Desde menino, penso que a coisa mais intrigante do universo é a palavra. Eu não entendia de onde exatamente ela surgia. Quem estabeleceu que cavalo, pedra, cascalho têm que ter esses nomes? Perguntei à minha mãe. Ela colocou a mão no queixo, olhou pra cima, depois disse: – Deixa de besteira, menino. Vá procurar o que fazer! E fui mesmo – correndo! Porque as palavras dela vieram naquele tom que palavra tem quando moleque está prestes a levar uma surra. Porém, de longe, já em lugar seguro, olhei para trás. Minha mãe estava lá, com a mão no queixo, olhando pra cima, pensativa.
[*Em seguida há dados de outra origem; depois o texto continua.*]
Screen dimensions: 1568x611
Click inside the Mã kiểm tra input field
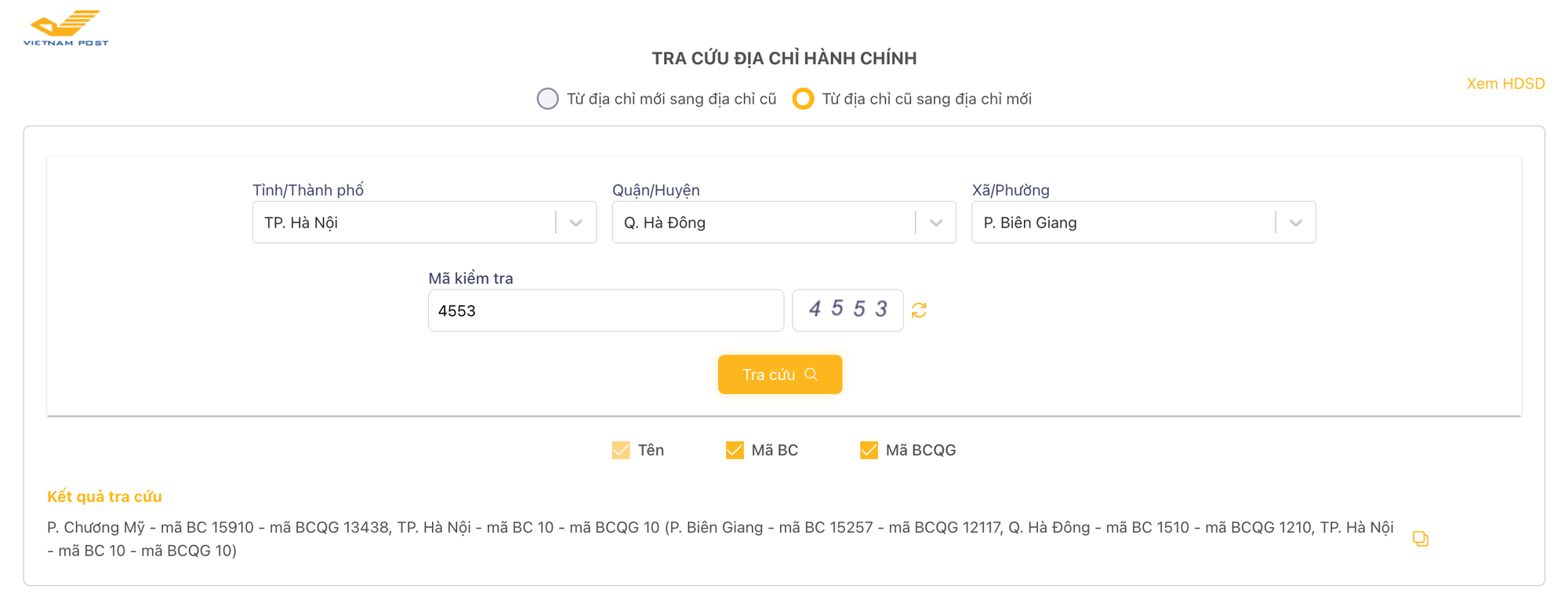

A princípio, o sentido de cada palavra me parecia arbitrário. Quem já fechou os olhos e repetiu o mesmo termo até atingir o ponto em que a palavra perde totalmente o vínculo com a imagem que ela representa, sabe bem o que estou falando. Ou será que fui o único a fazer isso? Duvido! Palavra é bicho estranho. Algumas, mal a gente pensa nelas e as imagens já se formam na mente. Mas não é sempre assim. Às vezes a palavra se transforma, evolui, se traveste, muda de time. Quer exemplo? Cavalo. Quando menino, lá na roça, cavalo era aquele bicho de quatro patas, puxador de carroça, filho de uma égua, comedor de capim, que relincha e deixa um monte de sujeira pelos caminhos. Contudo, quando meu avô deixou de ser peão de fazenda e se mudou para a cidade, indo trabalhar em oficina mecânica, certa vez fui levar sua marmita e o ouvi dizer – apontando para um carro – que aquele motor tinha cento e vinte cavalos. Olhei para o veículo, não vi animal algum. Perguntei a ele. Mas, ocupado com o cliente, só me lançou um rabo de olho. E nisso também existe palavra – silenciosa e simbólica – embutida nos gestos mais simples. Entendi que não devia interromper a conversa dos adultos. Tive medo de levar uns cascudos. Peguei minhas tralhas; fui embora.


Por essa experiência, notei que há também palavra que a gente não consegue formar ideia concreta. Medo é uma delas. Não dá pra visualizar o que seja, mas todo mundo sabe quando sente. Minha avó, quando ouvia histórias de caçadores, ao chegar naquelas partes em que são narradas coisas que até Deus duvida, dizia: – Credo em cruz! Até me arrepiei toda! Falava isso, apontando para o braço onde se viam os pelos todos em pé. Religiosa ao extremo, ela gostava de avisar pra gente tomar cuidado com o que fala, pois as palavras têm poder.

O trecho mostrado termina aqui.